Look at SEEK - New Zealand's no.1 jobs, employment, career and recruitment site - it will give you an idea of salaries


----------



## kiwigser (Mar 1, 2011)

ianh9 said:


> hi
> i was wondering if i could get some advice on how much i would earn as an electrician just a rough guide and if that would be enough to live on for rent food ect i am single so just need enough for one


Also look at :

http://www2.careers.govt.nz/who_earns_what.html?gclid=CIXE7f66uqYCFQEGbAodWCXWGw


----------



## Donna9159 (Sep 7, 2011)

ianh9 said:


> hi
> i was wondering if i could get some advice on how much i would earn as an electrician just a rough guide and if that would be enough to live on for rent food ect i am single so just need enough for one


Hi,

My brother just arrived here (Bay of Plenty) and he found a job easily. He makes around $60k but plans on going out on his own as he will likely make twice that.

He got his job through the immigration consultants that did his visa I believe They have also helped him with accommodation and a bunch of other things. They also got him here really quickly.

If you need any help, I can get their information for you.

You will love it here...wonderful place.

Donna


----------



## wazza2222 (Sep 7, 2011)

*Job seeker*

Try 

dub dub dub .trademe.co.nz/jobs/trades-services/electrical

Likely the most useful website for everything in NZ, trademe is our 'craigs list' 

Most of my mates who trained as electricians have since left the trade as it is a pawn to the property developers (who are currently in recession) 
The ones who struck out on their own took the risk of not getting paid by the white and blue collar criminals who ran these fly by night operations.

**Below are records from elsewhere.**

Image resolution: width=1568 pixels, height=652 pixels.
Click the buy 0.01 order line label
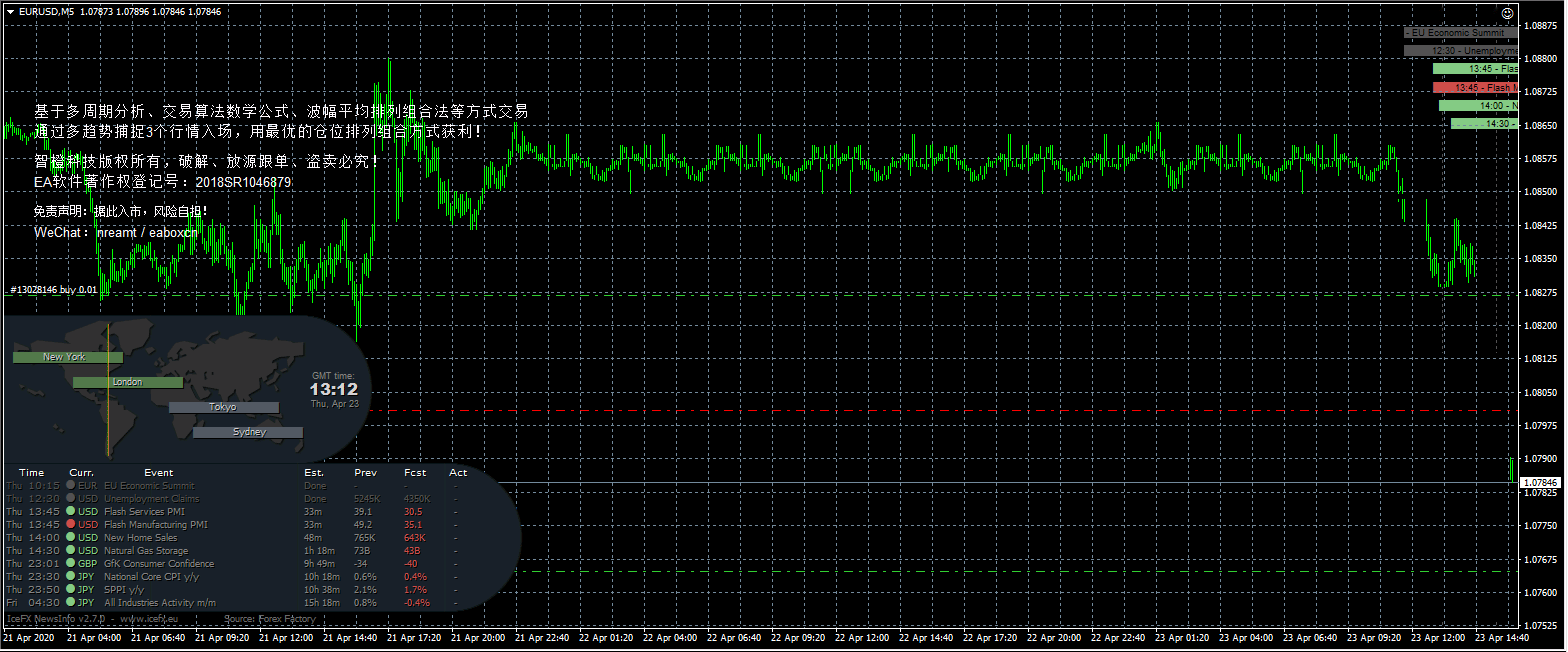click(54, 290)
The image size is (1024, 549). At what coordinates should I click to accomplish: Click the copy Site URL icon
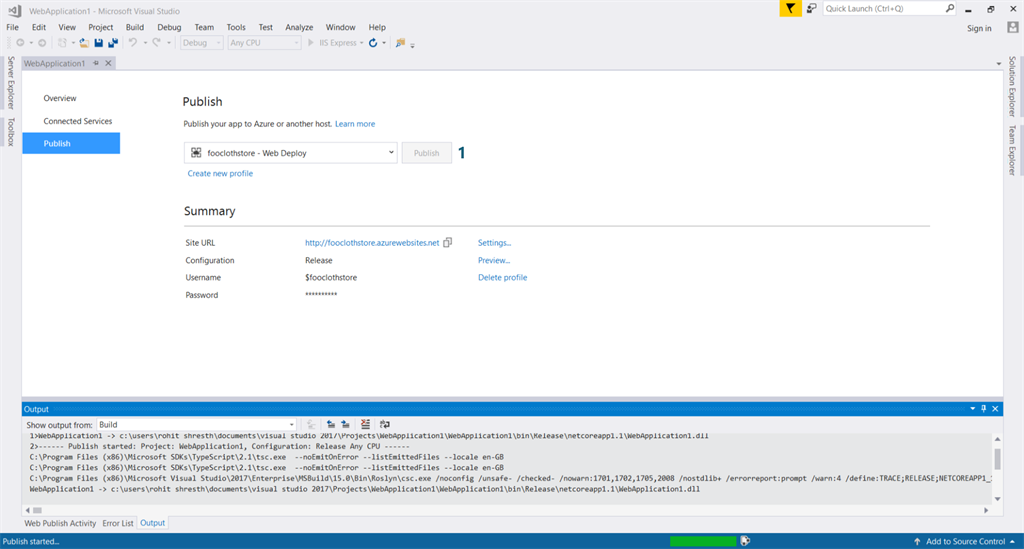pos(448,242)
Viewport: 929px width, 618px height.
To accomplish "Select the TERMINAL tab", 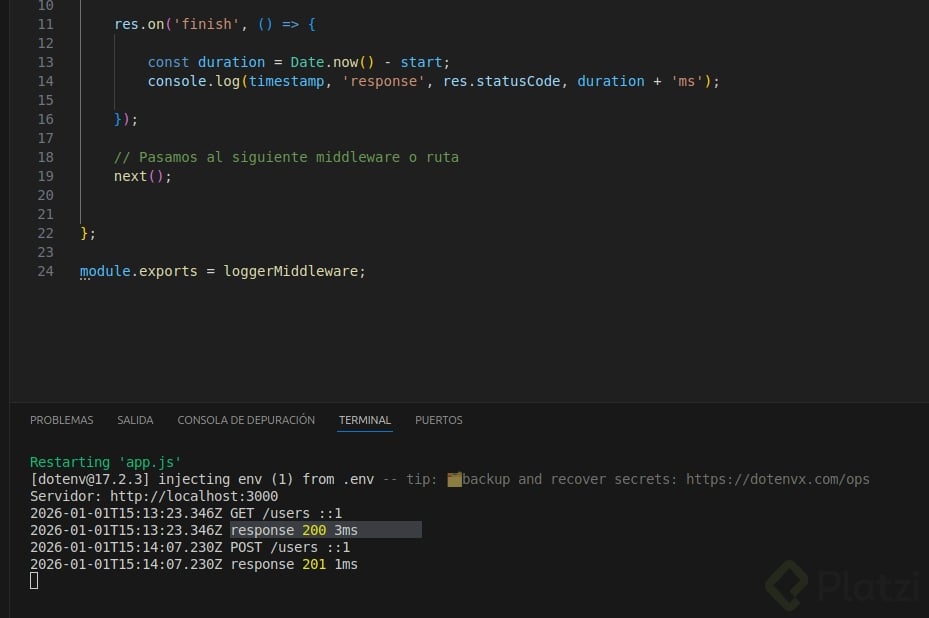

Don't mean to be a downer but, be warned! NZ has very weak laws and enforcement regarding corporate crime and people not paying their bills I'm afraid... sometime wages are the way to go.

Regards
Wazza


----------



## King_of_the_ring (Sep 6, 2011)

Hey Donna,

I am interested in getting information about the recruiter stuff, can u post me in a pvt. message? Thanks in advance. I tried to send u the msg but it was not getting through due to BB pin issue.


----------



## Donna9159 (Sep 7, 2011)

King_of_the_ring said:


> Hey Donna,
> 
> I am interested in getting information about the recruiter stuff, can u post me in a pvt. message? Thanks in advance. I tried to send u the msg but it was not getting through due to BB pin issue.


Hi, I don't know how to do a private message but you can contact me on my email which is _[Deleted - personal email addresses are't allowed]_


----------